### PROVIDED RECORDS
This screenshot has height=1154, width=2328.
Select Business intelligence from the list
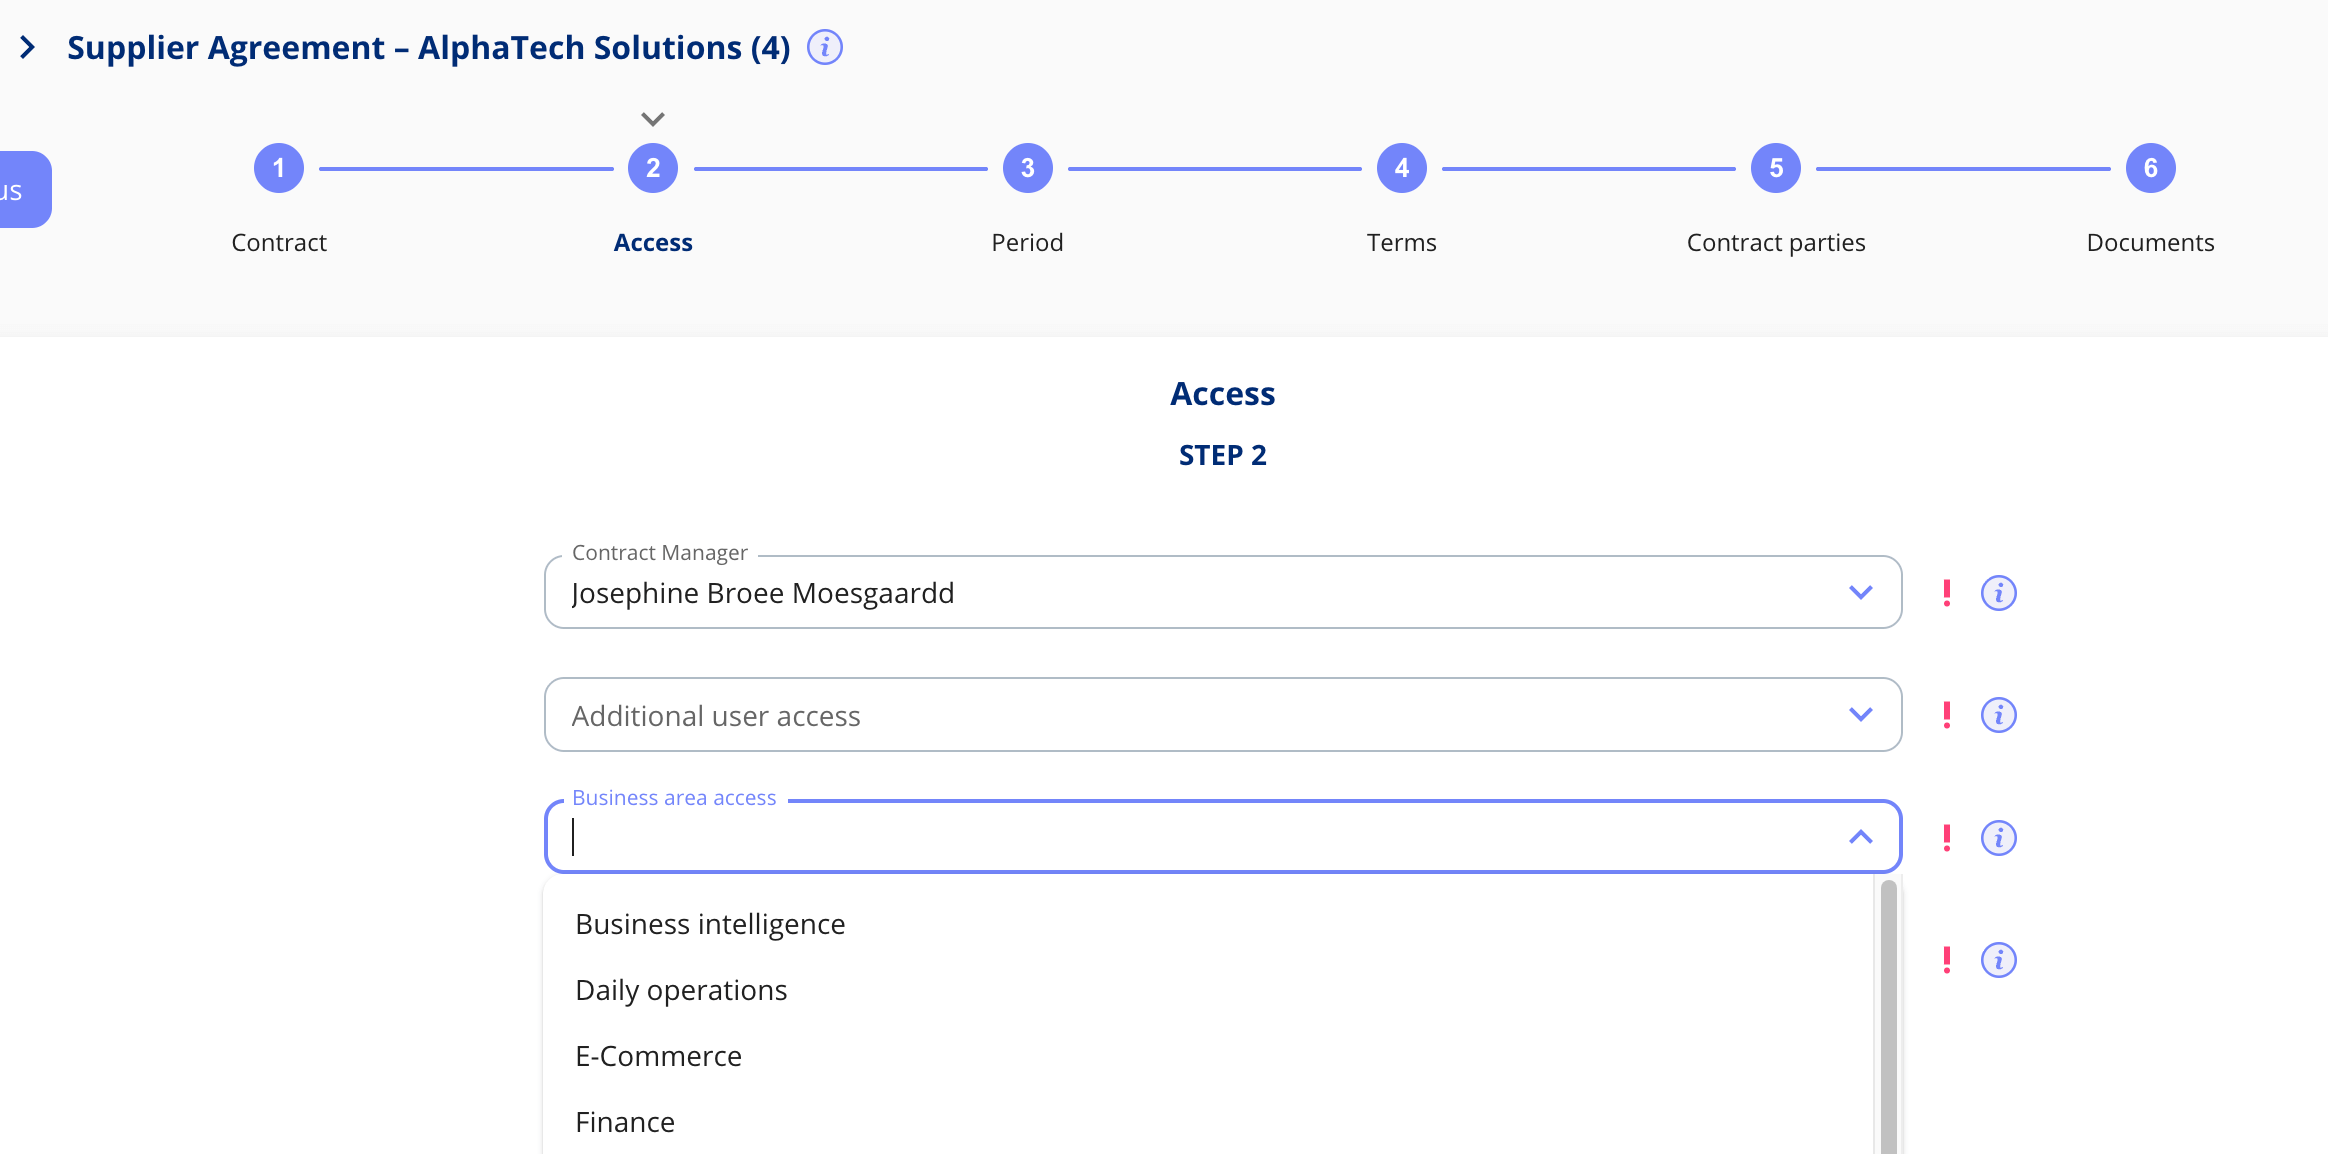[x=710, y=923]
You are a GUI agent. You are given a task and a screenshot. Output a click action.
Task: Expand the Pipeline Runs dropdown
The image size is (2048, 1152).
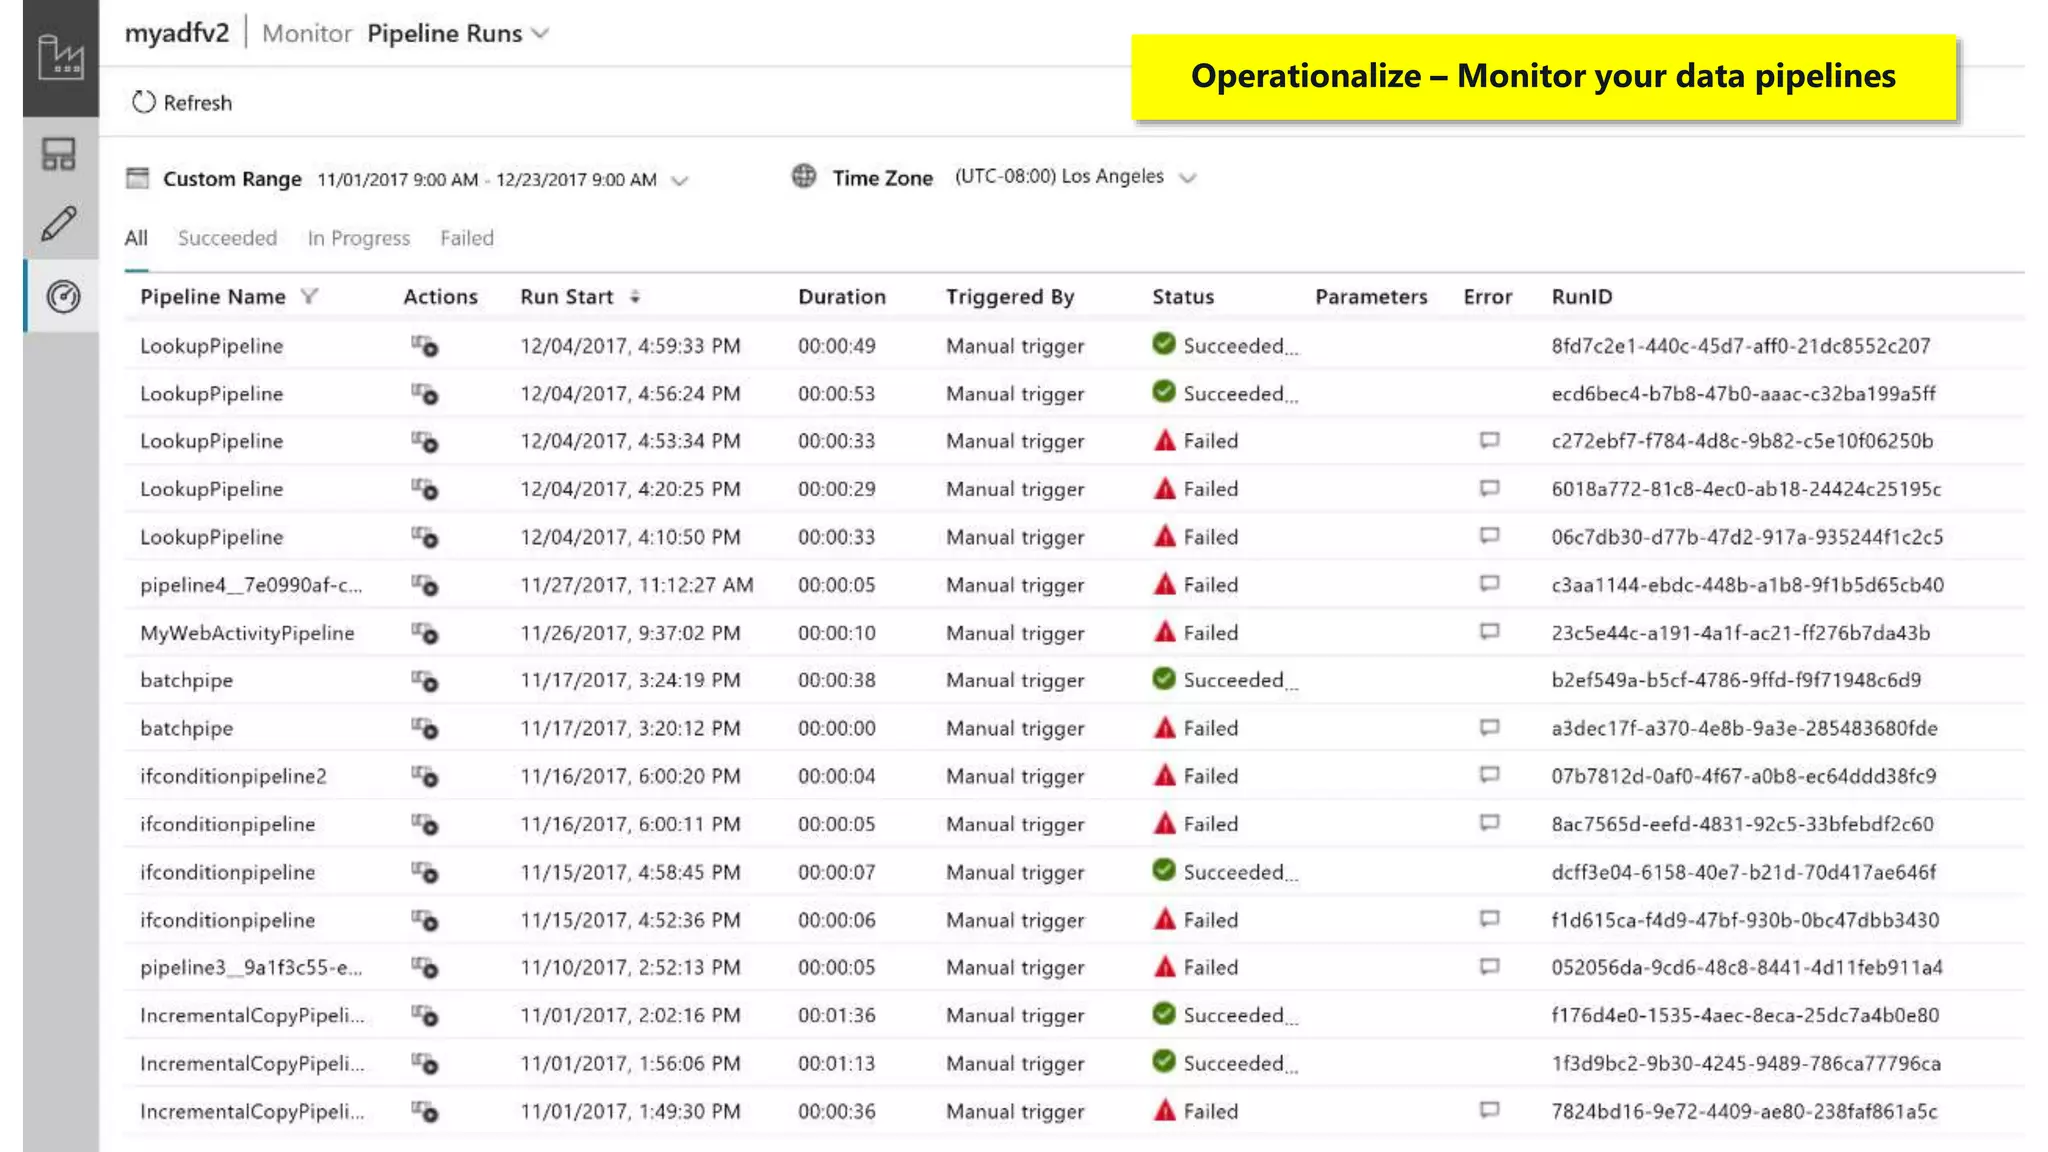541,33
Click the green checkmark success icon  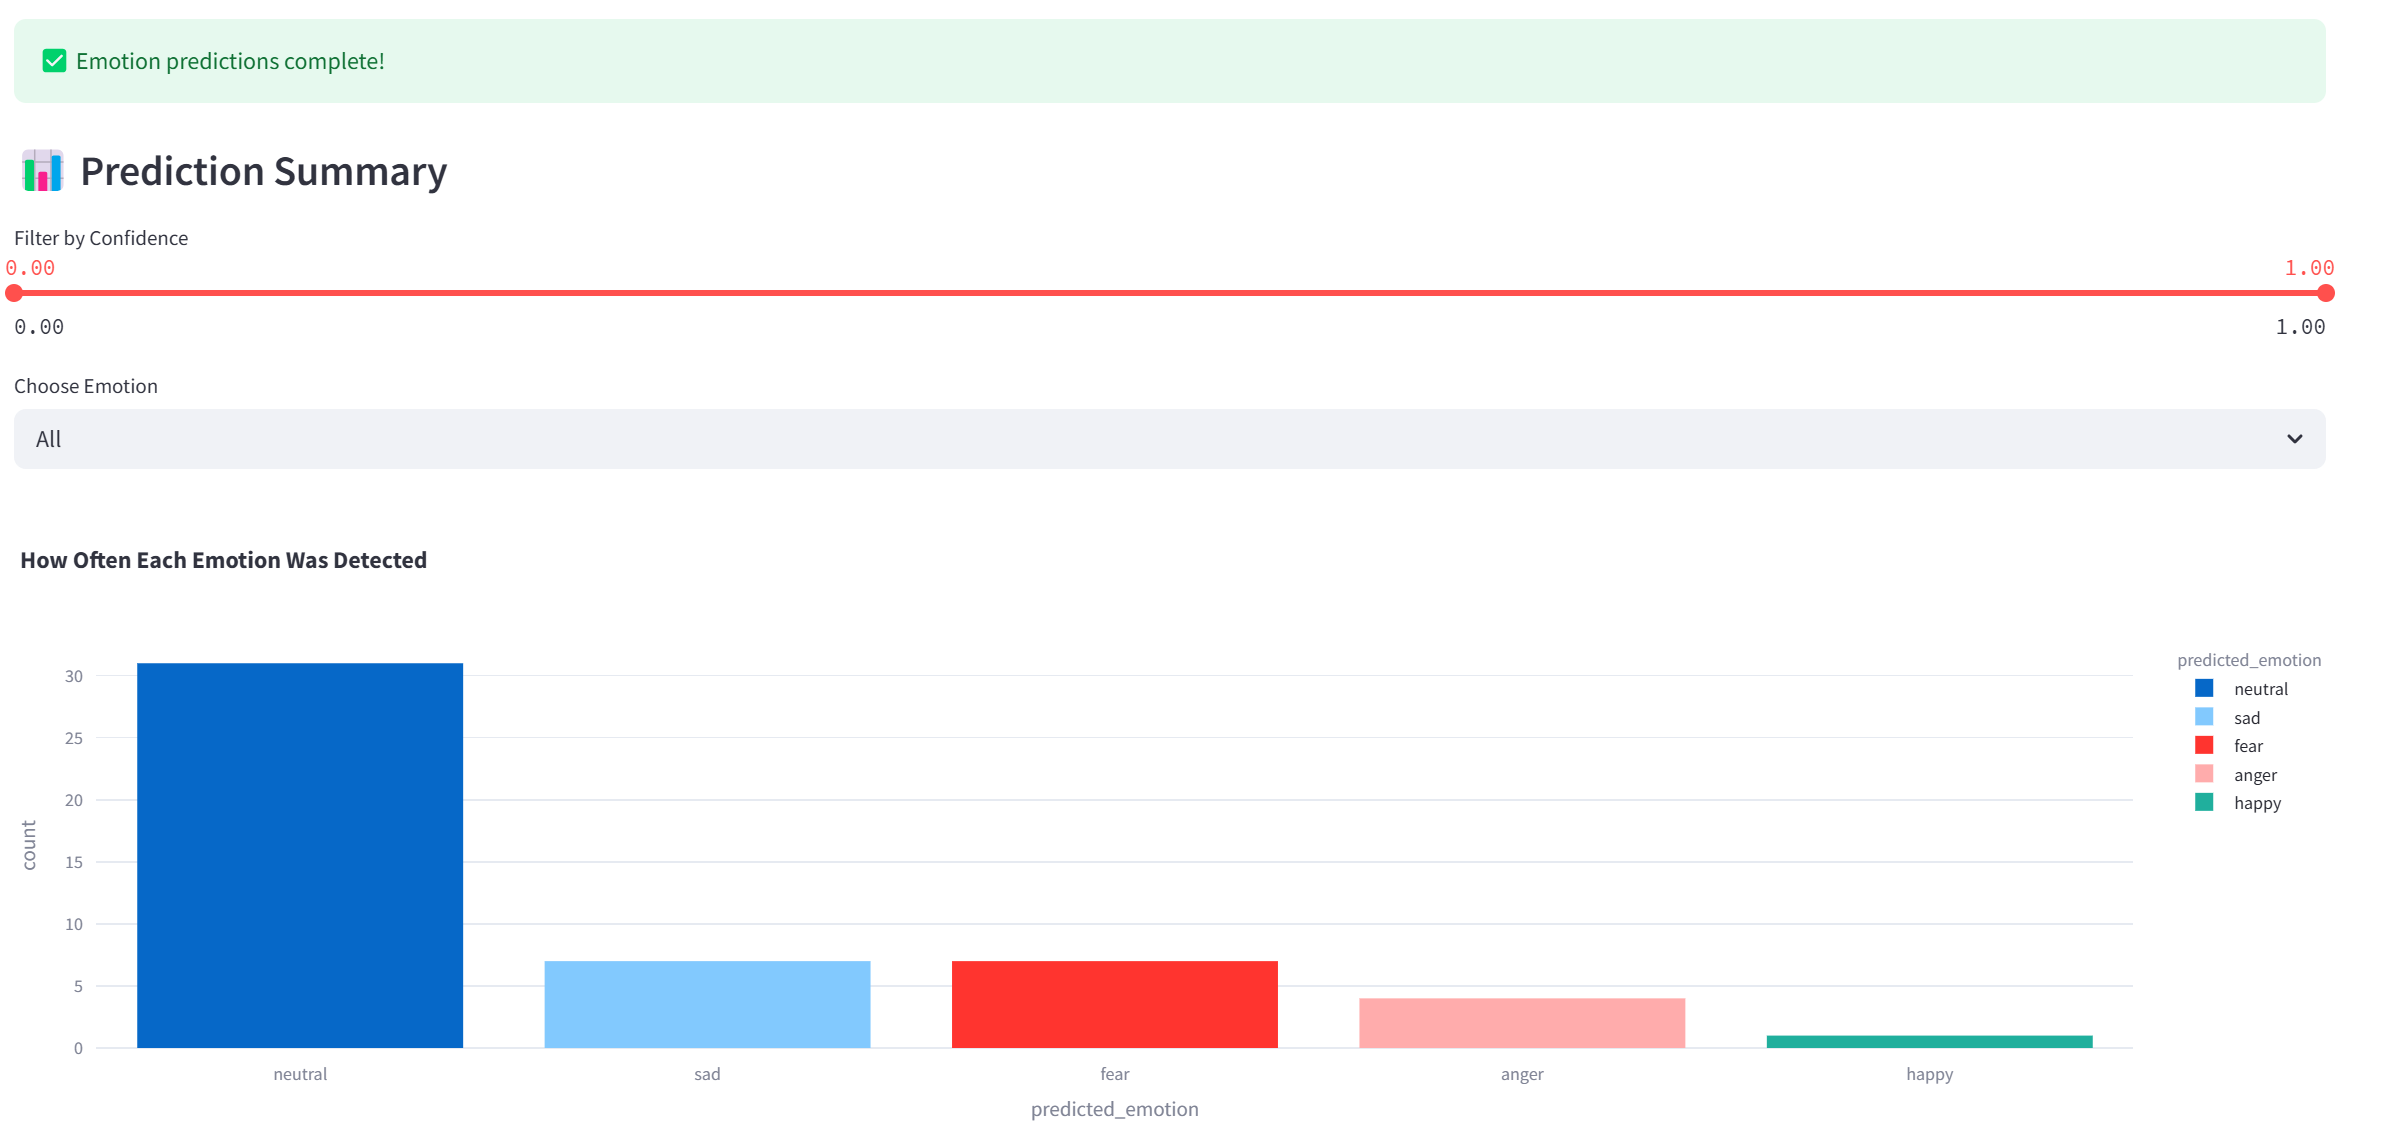(54, 61)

### EXERCISE DETAILS
Which lines of the listing contain the string "screenshot"? Copy each of them.

### RESULT FOR THIS EXERCISE
This screenshot has height=1154, width=2328.
You are a GUI agent. You are given a task and a screenshot. Output a click action.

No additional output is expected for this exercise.